With the pictures removed, write out the data below exactly.
========
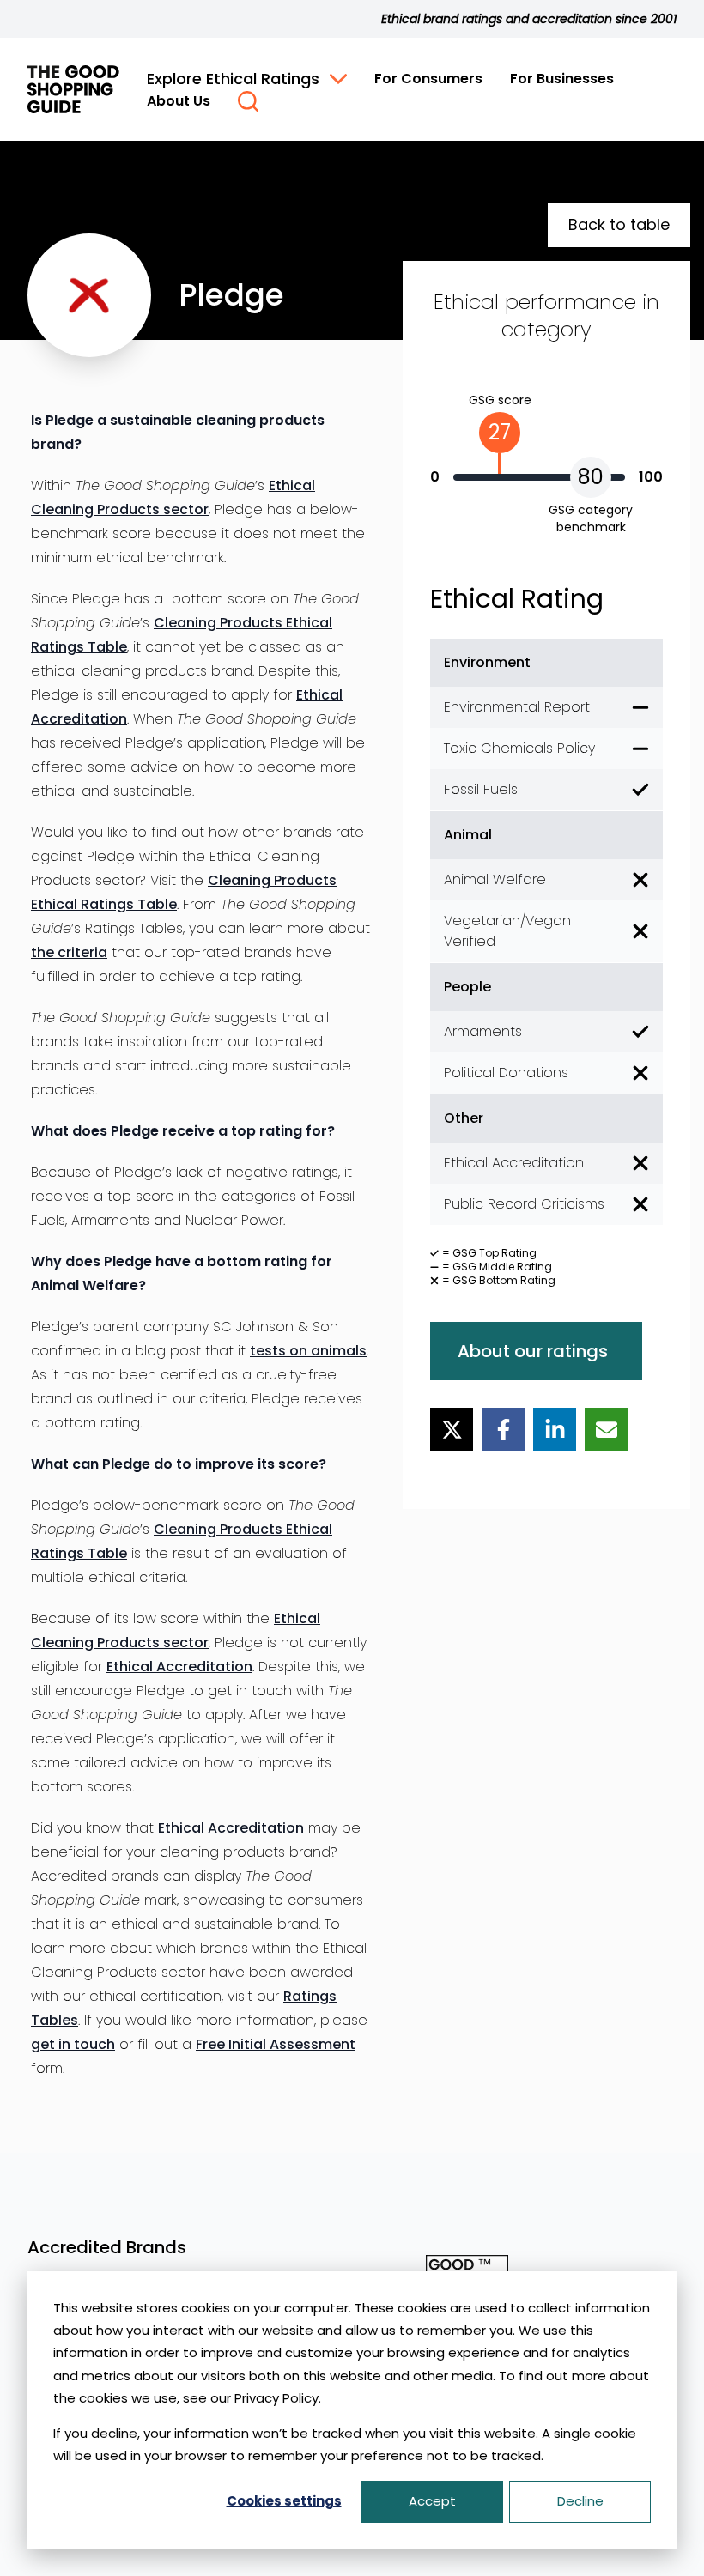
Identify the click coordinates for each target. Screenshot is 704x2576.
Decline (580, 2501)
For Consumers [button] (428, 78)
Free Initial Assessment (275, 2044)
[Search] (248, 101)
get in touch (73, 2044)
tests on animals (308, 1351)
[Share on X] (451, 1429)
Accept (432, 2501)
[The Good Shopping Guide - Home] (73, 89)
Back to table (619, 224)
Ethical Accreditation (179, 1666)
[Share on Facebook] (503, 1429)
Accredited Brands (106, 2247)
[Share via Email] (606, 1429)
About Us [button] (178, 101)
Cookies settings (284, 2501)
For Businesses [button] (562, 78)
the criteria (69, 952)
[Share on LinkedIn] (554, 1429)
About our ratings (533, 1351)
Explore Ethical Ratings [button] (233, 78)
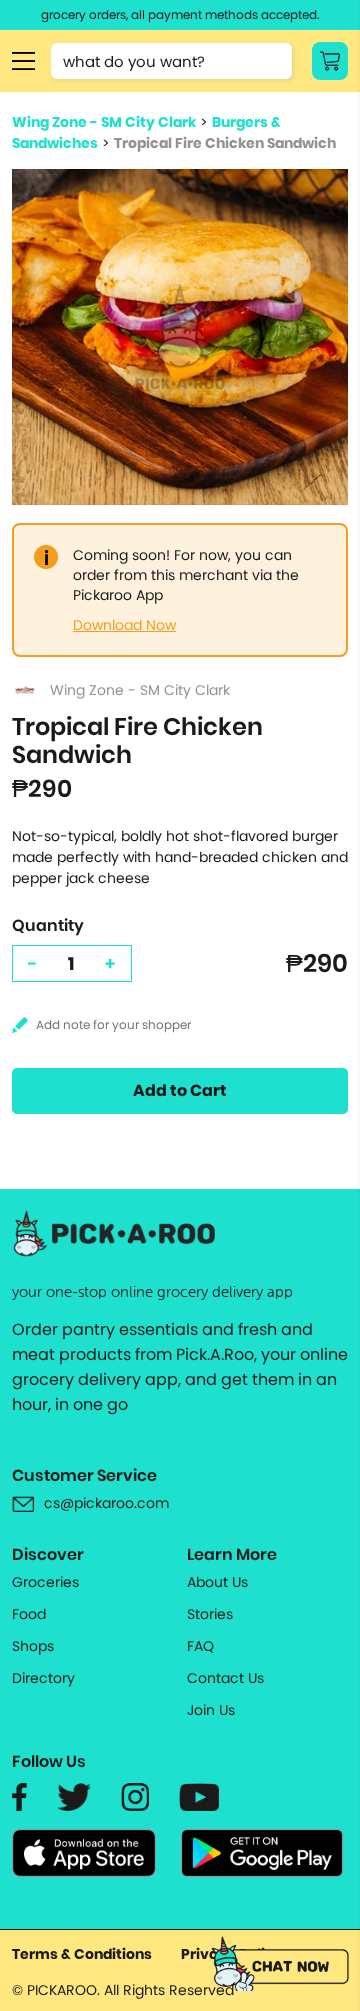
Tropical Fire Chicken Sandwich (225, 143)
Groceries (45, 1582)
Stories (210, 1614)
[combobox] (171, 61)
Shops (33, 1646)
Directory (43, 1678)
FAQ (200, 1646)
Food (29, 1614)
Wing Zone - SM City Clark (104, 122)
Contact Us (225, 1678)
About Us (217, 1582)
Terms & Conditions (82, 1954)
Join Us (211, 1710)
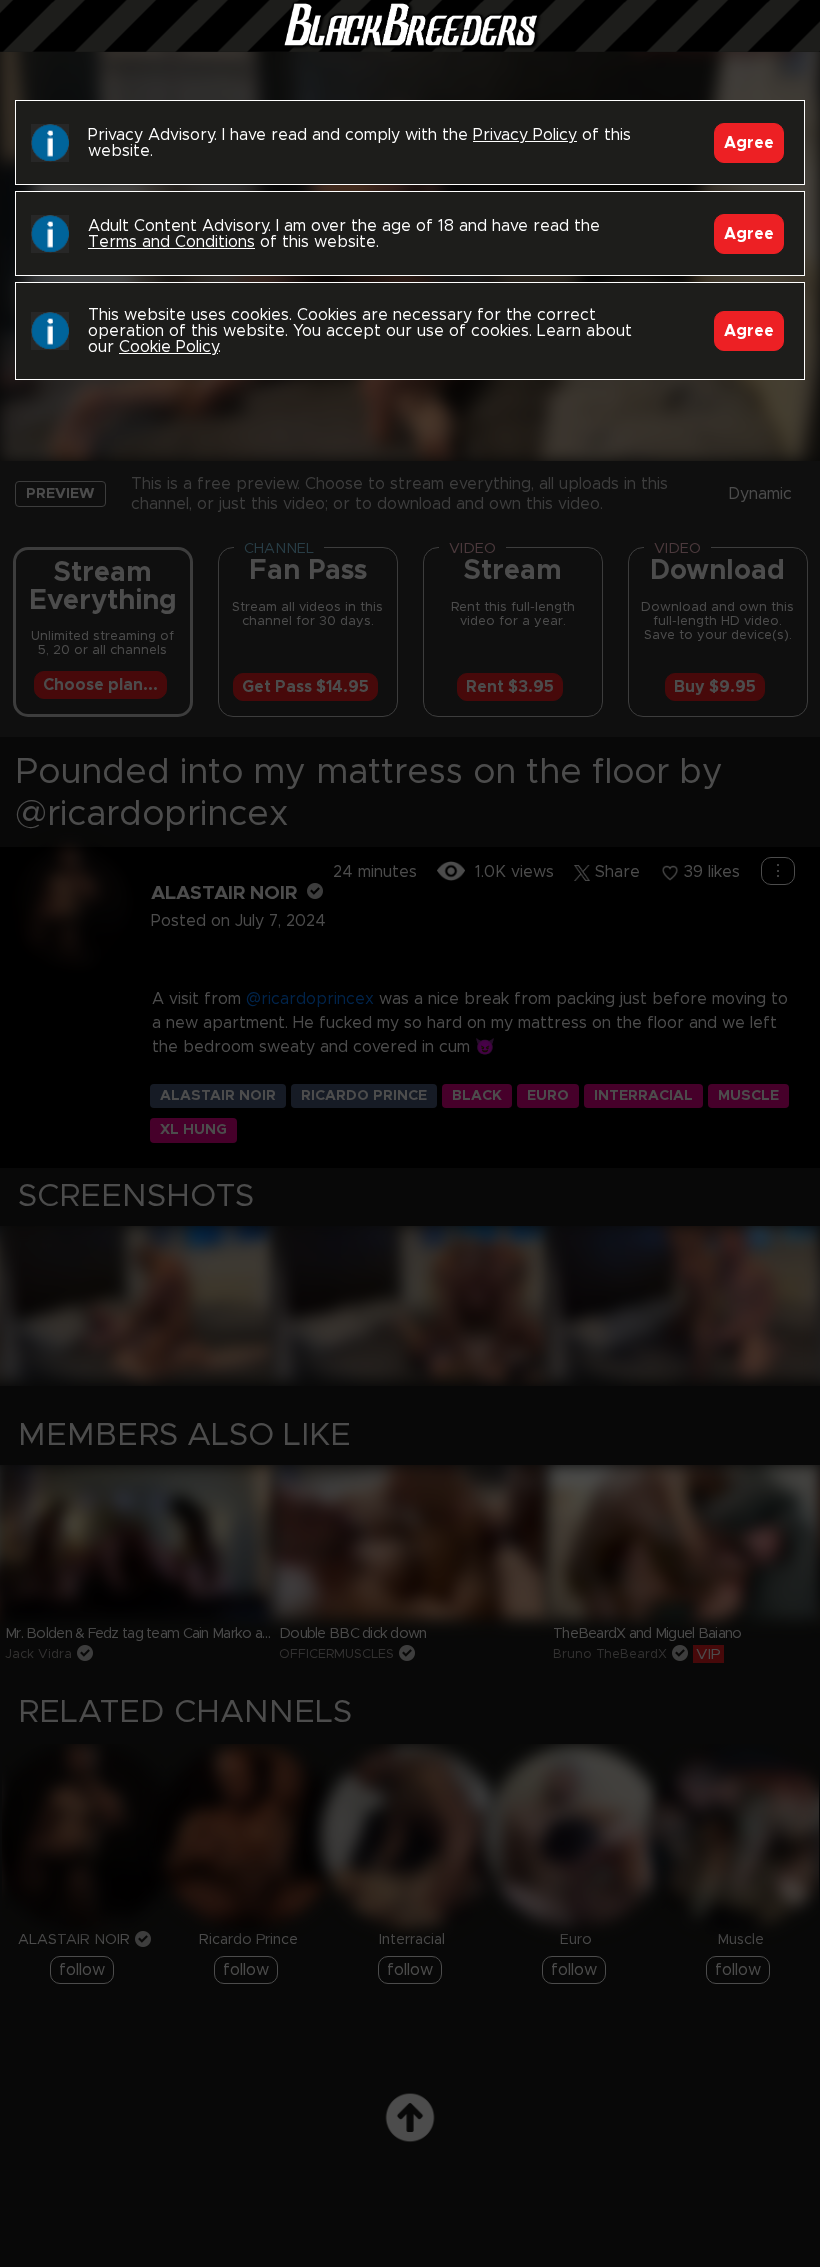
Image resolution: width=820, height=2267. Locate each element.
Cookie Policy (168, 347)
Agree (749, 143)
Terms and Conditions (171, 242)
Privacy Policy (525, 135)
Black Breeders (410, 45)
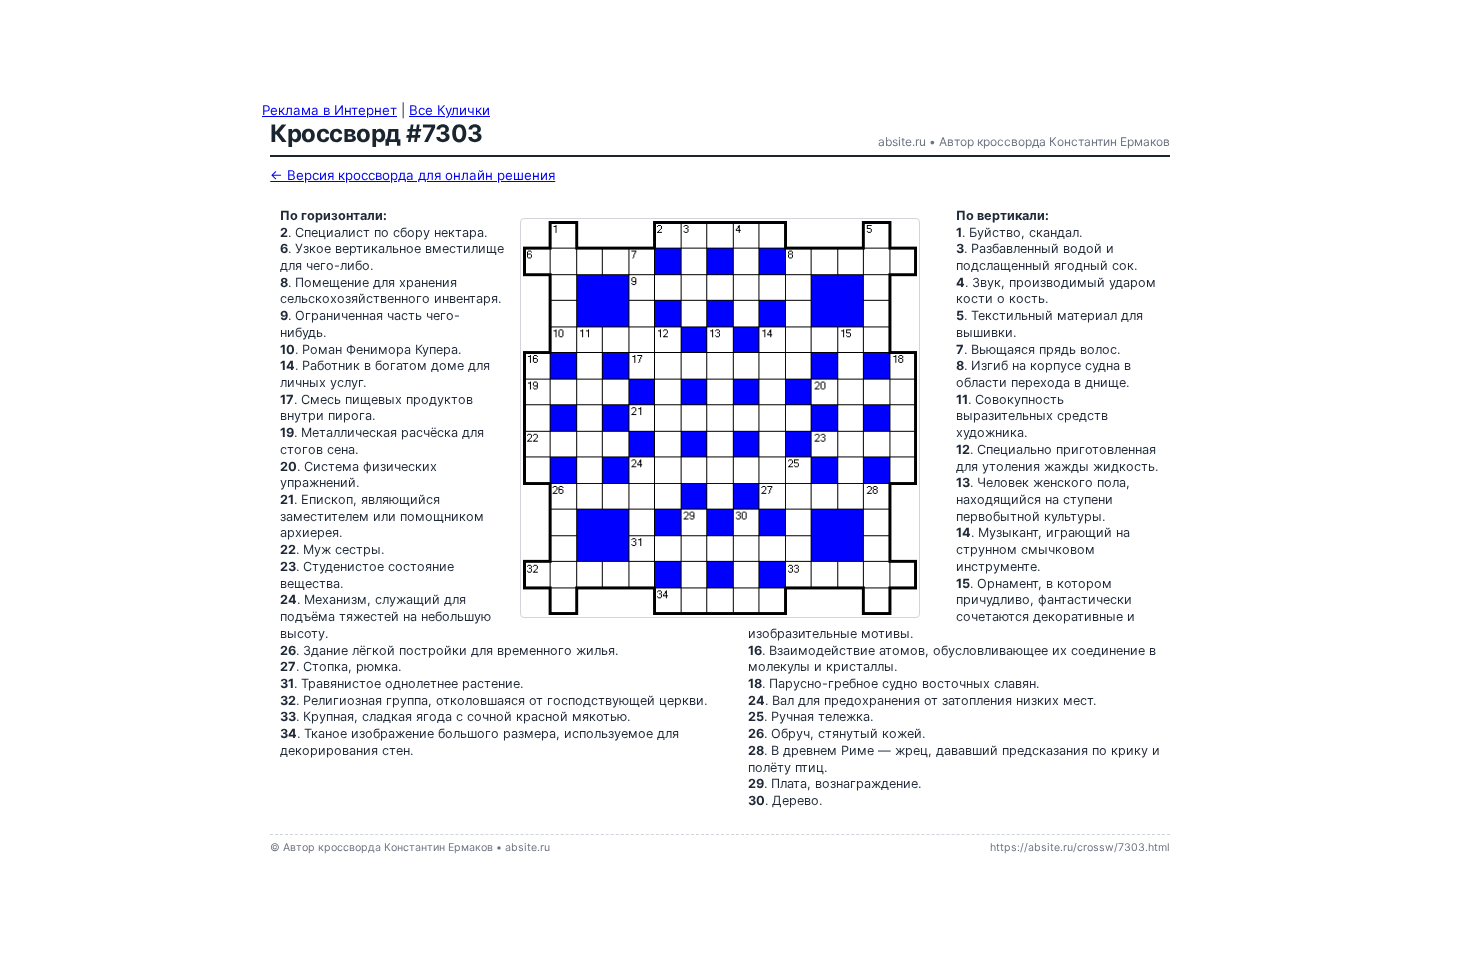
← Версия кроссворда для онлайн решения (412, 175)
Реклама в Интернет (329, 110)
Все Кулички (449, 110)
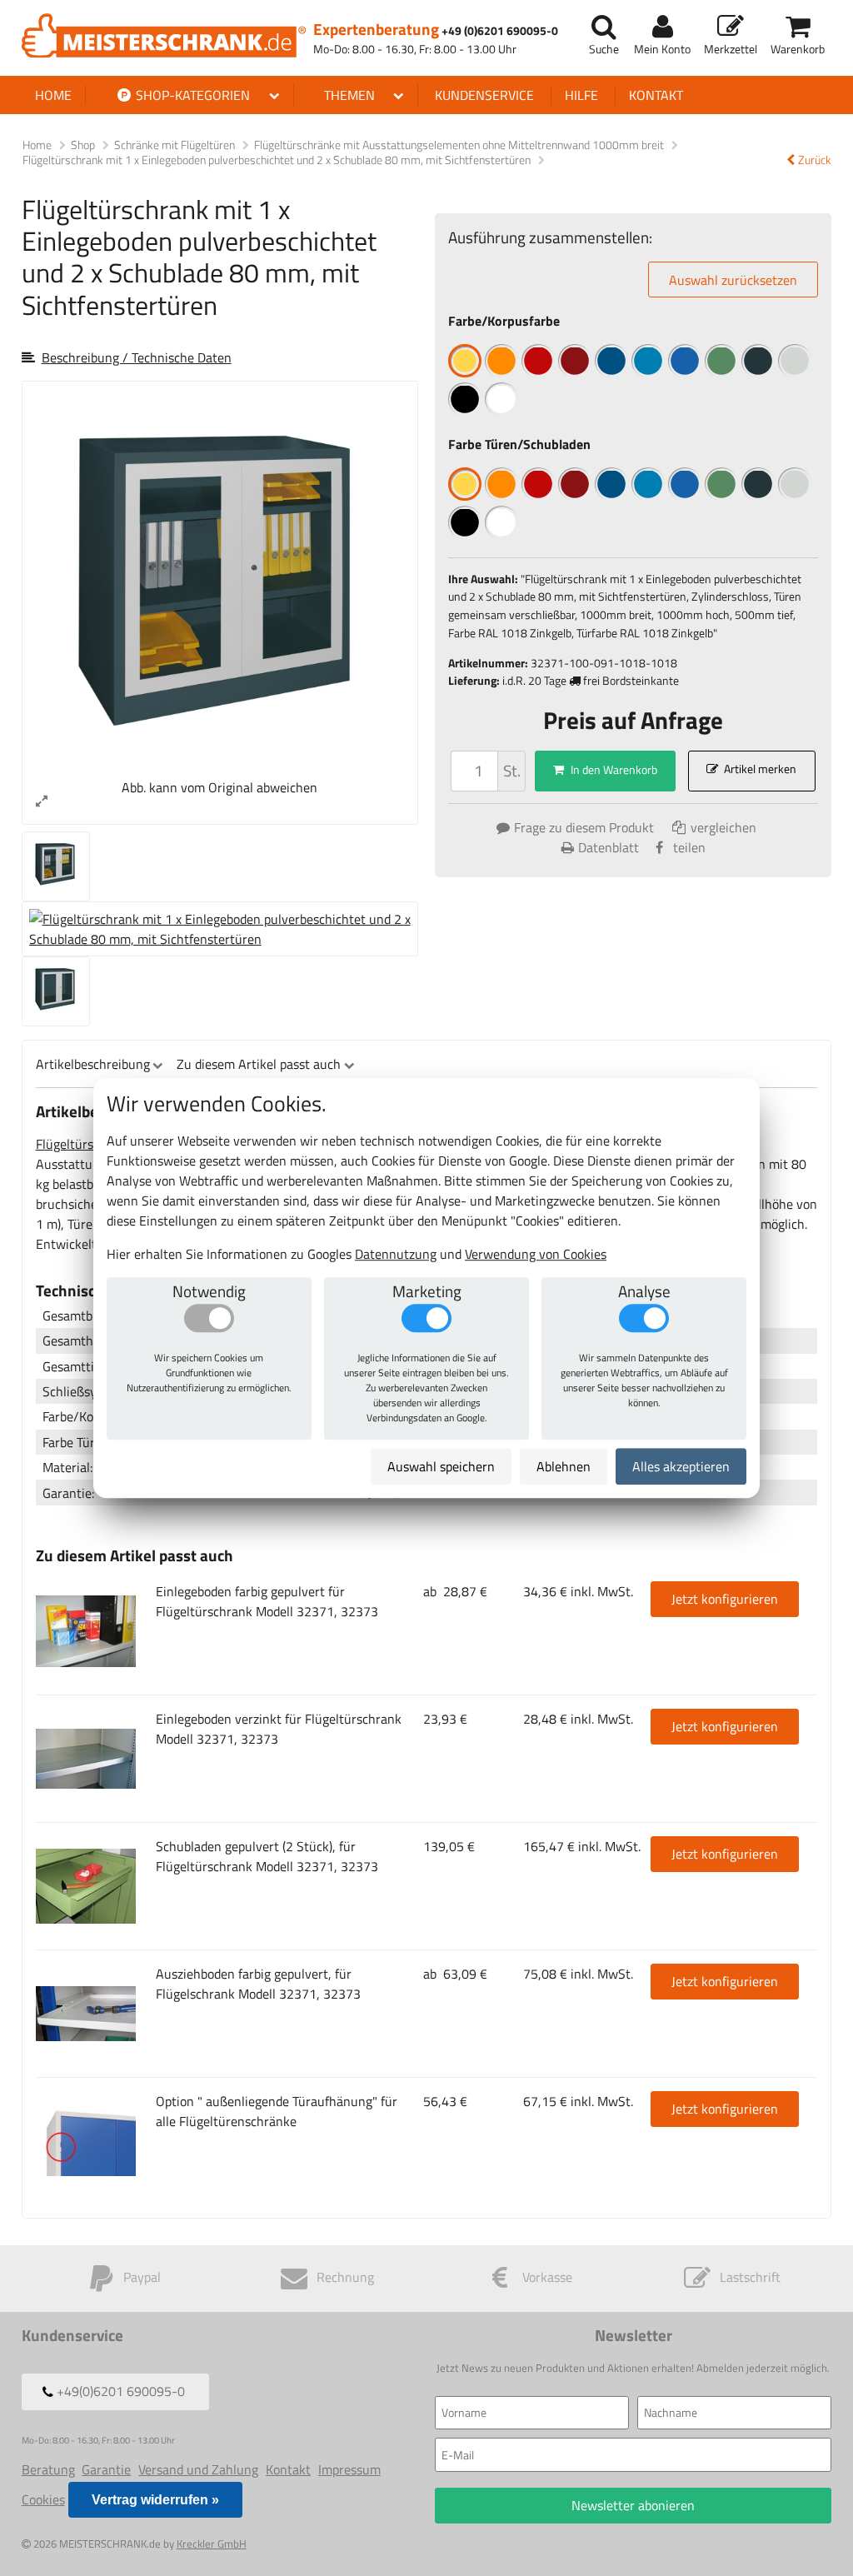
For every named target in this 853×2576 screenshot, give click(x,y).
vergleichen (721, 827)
========
### Answer
Identify the click coordinates for each target. Screenshot is 704x2576.
Decline (580, 2501)
For Consumers [button] (428, 78)
Free Initial Assessment (275, 2044)
[Search] (248, 101)
get in touch (73, 2044)
tests on animals (308, 1351)
[Share on X] (451, 1429)
Accept (432, 2501)
[The Good Shopping Guide - Home] (73, 89)
Back to table (619, 224)
Ethical Accreditation (179, 1666)
[Share on Facebook] (503, 1429)
Accredited Brands (106, 2247)
[Share via Email] (606, 1429)
About Us [button] (178, 101)
Cookies settings (284, 2501)
For Businesses [button] (562, 78)
the criteria (69, 952)
[Share on LinkedIn] (554, 1429)
About our ratings (533, 1351)
Explore Ethical Ratings [button] (233, 78)
Tropical Fire Chicken Sandwich (225, 143)
Groceries (45, 1582)
Stories (210, 1614)
[combobox] (171, 61)
Shops (33, 1646)
Directory (43, 1678)
FAQ (200, 1646)
Food (29, 1614)
Wing Zone - SM City Clark (104, 122)
Contact Us (225, 1678)
About Us (217, 1582)
Terms & Conditions (82, 1954)
Join Us (211, 1710)
Image resolution: width=820, height=2267. Locate each element.
Cookie Policy (168, 347)
Agree (749, 143)
Terms and Conditions (171, 242)
Privacy Policy (525, 135)
Black Breeders (410, 45)
← Версия кроссворда для онлайн решения (412, 175)
Реклама в Интернет (329, 110)
Все Кулички (449, 110)
For every named target in this 853×2576 screenshot, give click(x,y).
vergleichen (721, 827)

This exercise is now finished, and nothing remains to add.